Totnes Town Council has agreed to pause the district council’s examination of the town’s neighbourhood plan in a bid to include the aims of the Atmos project into the blueprint planning strategy.

Following a referendum in 2016, Totnes Community Development Society (TCDS) secured a groundbreaking Community Right to Build Order for its multi-million pound Atmos scheme at the former Dairy Crest site.

This gave townsfolk planning permission to build genuinely affordable housing, retirement homes, workspaces providing employment for local people, a hotel, community and youth facilities and an arts centre.

But the order expired last year, meaning the proposed complex cannot now go ahead without a planning application.

It also means Atmos plans for the site have now been removed from the Joint Local Plan, which gives the town council the chance to add the scheme to the neighbourhood plan – even though the site, next to the railway station, was sold to glue company Fastglobe (Mastics) Ltd by new owners Saputo UK in March this year.

The neighbourhood plan has already gone out to public consultation and is now in the process of being examined by South Hams Council.

But Totnes town councillors have agreed to pause this examination for a period of four months in a bid to also include Atmos aims.

Speaking at the recent full town council meeting, planning chairwoman, Cllr Georgina Allen, explained: “The town council has long been supportive of the Atmos site, we believe what has been proposed there will be incredibly beneficial for the town and we do not want to see it lost.

“As it has now left the Joint Local Plan there is the chance to add the proposal into the neighbourhood plan to show that the town council supports the Atmos proposal in its entirety.

“I very much recommend this to council. It’s important we do everything we can to ensure this incredibly important project comes forward for the town.”

The development of the former derelict Dairy Crest site cannot be linked to Atmos in the Totnes Neighbourhood Plan but Atmos proposals for it can be, it is hoped.

This includes a mixed-use regeneration scheme to deliver the restoration and reuse of Brunel’s listed atmospheric railway building along with affordable and retirement housing; an energy centre, sustainable transport hub, hotel, health and wellbeing centre, and employment spaces.

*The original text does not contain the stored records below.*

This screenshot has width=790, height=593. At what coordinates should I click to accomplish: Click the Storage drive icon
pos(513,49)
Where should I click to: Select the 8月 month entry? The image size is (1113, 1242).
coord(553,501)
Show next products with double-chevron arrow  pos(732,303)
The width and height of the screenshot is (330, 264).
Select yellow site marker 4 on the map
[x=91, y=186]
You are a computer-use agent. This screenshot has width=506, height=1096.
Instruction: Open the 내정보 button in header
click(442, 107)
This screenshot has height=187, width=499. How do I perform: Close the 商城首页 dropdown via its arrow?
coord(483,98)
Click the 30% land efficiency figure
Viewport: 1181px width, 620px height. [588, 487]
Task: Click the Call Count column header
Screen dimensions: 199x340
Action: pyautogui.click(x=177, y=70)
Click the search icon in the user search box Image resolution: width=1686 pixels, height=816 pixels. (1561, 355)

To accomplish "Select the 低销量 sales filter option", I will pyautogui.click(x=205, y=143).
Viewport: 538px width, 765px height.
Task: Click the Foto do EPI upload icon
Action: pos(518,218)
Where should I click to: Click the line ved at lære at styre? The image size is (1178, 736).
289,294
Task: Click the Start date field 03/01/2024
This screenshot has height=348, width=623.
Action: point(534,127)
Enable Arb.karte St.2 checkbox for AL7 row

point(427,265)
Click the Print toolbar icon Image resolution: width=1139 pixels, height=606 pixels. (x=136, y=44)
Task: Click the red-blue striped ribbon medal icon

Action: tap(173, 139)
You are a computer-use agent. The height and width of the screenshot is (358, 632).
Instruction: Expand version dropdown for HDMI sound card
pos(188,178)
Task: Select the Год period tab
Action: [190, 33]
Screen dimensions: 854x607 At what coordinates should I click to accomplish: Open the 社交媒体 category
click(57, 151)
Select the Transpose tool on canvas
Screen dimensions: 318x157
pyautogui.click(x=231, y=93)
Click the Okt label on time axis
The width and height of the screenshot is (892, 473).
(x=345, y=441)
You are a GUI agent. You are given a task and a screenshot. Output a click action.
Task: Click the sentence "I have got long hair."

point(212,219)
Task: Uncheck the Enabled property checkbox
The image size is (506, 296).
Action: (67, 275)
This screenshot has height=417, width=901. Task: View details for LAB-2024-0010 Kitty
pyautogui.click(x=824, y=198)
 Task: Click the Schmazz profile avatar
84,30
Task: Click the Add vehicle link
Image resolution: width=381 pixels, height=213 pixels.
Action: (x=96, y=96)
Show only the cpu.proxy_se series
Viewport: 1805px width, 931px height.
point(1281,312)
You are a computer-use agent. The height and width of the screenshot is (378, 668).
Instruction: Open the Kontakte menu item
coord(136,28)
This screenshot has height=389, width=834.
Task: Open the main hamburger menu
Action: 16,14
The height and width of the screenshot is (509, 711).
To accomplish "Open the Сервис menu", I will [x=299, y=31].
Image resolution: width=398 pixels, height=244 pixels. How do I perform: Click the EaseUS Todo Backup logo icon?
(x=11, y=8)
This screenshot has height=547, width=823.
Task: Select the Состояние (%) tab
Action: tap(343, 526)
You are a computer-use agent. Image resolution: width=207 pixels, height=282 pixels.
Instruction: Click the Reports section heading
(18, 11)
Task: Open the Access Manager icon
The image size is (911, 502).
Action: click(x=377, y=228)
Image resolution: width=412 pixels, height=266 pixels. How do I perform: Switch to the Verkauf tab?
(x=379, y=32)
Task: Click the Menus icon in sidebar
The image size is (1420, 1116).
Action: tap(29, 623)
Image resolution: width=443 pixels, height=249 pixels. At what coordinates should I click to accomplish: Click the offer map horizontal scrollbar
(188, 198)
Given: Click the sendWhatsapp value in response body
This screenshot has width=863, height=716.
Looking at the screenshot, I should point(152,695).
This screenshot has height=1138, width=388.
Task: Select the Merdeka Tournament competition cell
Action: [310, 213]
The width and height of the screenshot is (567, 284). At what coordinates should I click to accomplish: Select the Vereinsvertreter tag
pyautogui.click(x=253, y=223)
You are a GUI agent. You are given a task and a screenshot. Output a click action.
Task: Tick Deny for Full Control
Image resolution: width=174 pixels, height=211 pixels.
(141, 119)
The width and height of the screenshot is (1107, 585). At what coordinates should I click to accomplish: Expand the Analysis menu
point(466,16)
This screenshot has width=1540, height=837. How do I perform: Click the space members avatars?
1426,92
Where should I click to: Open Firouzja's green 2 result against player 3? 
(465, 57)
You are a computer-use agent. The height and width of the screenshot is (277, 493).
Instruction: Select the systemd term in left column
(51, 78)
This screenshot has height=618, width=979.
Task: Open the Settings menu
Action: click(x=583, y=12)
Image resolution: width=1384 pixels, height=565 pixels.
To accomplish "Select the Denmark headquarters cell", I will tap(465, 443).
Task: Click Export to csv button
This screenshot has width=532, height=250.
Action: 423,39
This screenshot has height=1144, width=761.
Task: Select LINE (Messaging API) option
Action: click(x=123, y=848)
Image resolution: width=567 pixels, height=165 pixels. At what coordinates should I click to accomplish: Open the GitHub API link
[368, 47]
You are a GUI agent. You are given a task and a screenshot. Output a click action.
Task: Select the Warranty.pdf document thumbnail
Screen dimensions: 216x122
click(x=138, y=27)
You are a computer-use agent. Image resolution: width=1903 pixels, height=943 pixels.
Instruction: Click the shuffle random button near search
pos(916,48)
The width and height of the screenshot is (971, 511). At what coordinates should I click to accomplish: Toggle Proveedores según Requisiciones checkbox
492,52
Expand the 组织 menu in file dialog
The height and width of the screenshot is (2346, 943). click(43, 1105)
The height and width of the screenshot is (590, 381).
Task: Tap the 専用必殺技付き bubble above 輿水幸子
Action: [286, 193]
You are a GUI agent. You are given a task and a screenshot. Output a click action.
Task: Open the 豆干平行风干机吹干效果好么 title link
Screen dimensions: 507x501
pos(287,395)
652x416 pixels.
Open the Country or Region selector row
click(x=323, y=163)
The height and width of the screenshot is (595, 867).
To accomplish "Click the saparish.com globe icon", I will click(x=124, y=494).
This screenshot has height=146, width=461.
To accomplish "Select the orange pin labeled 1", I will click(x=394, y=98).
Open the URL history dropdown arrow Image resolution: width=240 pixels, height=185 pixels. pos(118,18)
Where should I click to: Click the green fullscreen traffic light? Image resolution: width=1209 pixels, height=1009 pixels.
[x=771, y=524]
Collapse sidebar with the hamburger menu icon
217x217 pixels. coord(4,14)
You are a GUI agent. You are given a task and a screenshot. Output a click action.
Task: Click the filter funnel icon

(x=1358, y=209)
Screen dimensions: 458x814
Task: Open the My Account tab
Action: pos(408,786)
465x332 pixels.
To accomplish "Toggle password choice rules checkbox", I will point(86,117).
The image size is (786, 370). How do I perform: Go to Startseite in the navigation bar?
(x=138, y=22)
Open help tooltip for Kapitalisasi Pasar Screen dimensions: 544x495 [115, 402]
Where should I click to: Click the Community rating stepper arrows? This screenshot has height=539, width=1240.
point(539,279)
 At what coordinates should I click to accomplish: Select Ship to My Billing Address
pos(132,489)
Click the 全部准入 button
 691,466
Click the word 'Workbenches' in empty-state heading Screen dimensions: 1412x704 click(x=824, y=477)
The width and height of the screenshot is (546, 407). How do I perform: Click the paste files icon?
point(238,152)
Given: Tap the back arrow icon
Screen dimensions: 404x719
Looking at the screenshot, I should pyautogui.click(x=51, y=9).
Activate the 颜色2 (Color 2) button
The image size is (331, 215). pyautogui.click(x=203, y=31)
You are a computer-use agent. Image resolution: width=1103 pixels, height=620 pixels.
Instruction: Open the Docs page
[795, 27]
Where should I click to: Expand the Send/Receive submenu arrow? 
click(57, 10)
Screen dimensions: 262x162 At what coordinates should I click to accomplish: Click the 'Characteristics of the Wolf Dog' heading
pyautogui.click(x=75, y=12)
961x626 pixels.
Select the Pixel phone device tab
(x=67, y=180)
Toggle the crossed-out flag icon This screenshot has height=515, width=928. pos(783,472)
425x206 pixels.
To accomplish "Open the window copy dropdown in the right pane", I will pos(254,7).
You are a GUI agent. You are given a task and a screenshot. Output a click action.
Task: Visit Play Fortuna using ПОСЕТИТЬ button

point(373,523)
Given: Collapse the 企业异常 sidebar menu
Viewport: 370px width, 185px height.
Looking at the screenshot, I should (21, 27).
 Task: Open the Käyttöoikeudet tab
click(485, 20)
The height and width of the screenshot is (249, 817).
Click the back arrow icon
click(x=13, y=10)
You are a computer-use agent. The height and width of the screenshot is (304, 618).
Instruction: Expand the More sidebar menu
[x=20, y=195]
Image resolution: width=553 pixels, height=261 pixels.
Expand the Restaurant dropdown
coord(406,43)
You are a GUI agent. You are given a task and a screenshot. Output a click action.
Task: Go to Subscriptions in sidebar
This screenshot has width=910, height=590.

The town council has resurrected its original policy document for the Atmos site, which was originally rejected by South Hams for inclusion into the neighbourhood plan as it was not linked to policy at the time.

But now it is, says Cllr Allen, which gives the town council another stab at “safeguarding” the site.

The council will consult the public on its proposals before submitting them to South Hams Council.